2. HPLC system.—Agilent 1100 HPLC system (Agilent Technologies, Palo Alto, CA) consisting of a quaternary pump with a vacuum degasser, a thermostatted column compartment, an autosampler, and a DAD.

3. HPLC column.—Symmetry C18 column (250 × 4.6 mm id, 5 µm particle size) with a SymmetryShield C18 guard column (20 × 3.9 mm id, 5 µm particle size) (Waters Corp., Milford, MA).

4. UV spectrometer.—Lambda 25 spectrophotometer (PerkinElmer, Waltham, MA).

5. NIR spectrometer.—Nicolet 6700 (Thermo-Electron, Waltham, MA).

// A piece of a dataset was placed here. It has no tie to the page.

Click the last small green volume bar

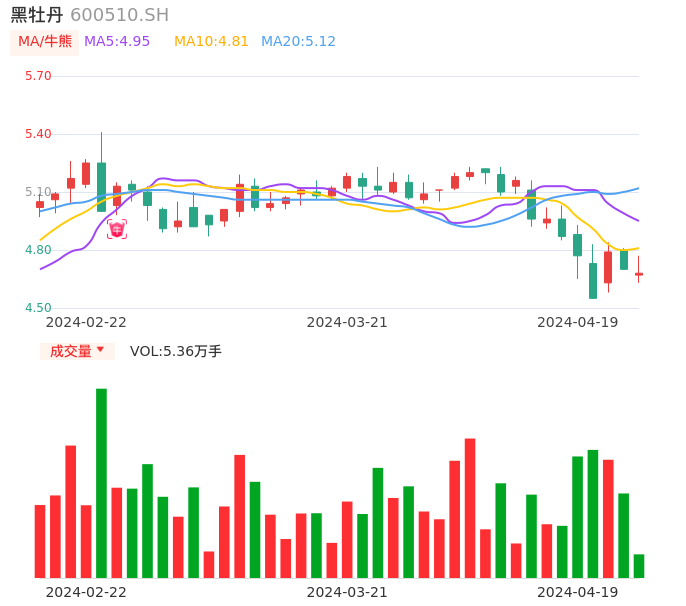point(639,566)
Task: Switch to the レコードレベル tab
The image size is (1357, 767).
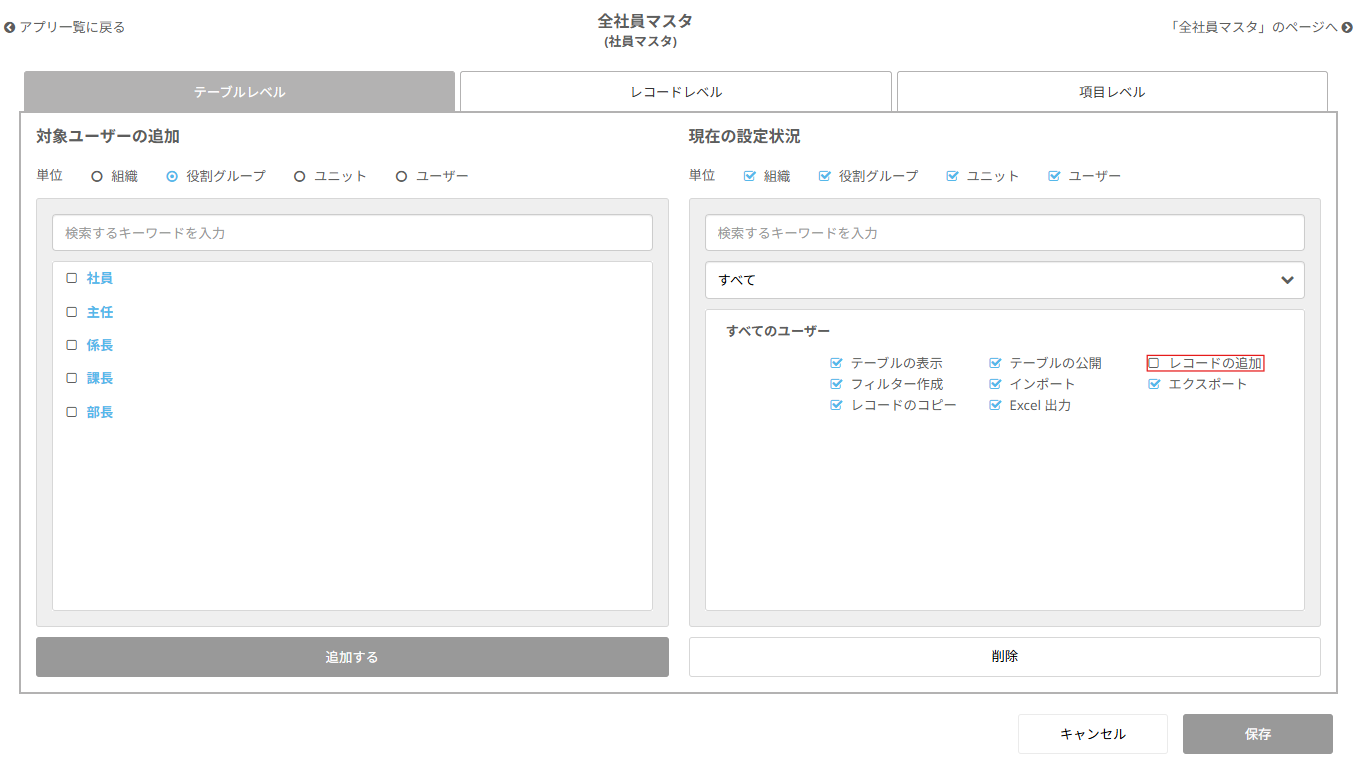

6. Syringe filters.—Nylon 25 mm × 0.45 µm filters (Altech Associate Inc., Deerfield, IL).

Sample Preparation

Extraction of the Ginkgo supplements has been described previously (7). Briefly, the capsules were opened and emptied, and the contents were mixed. Tablets were weighed and ground into a fine powder using a mortar and pestle. A 200 mg amount of each solid sample was weighed and transferred into a 15 mL centrifuge tube. Aqueous MeOH (50%) was used to extract flavonol glycosides, as discussed by van Beek (5). A 10 mL amount of 50% aqueous MeOH was then added to each centrifuge tube. All samples were sonicated for 15 min and centrifuged for 10 min at 1500 rpm. The supernatant was decanted into a centrifuge tube. An additional extraction was performed in the same manner as described above. The two extracts were combined and filtered through Nylon syringe filters. All samples were prepared in duplicate.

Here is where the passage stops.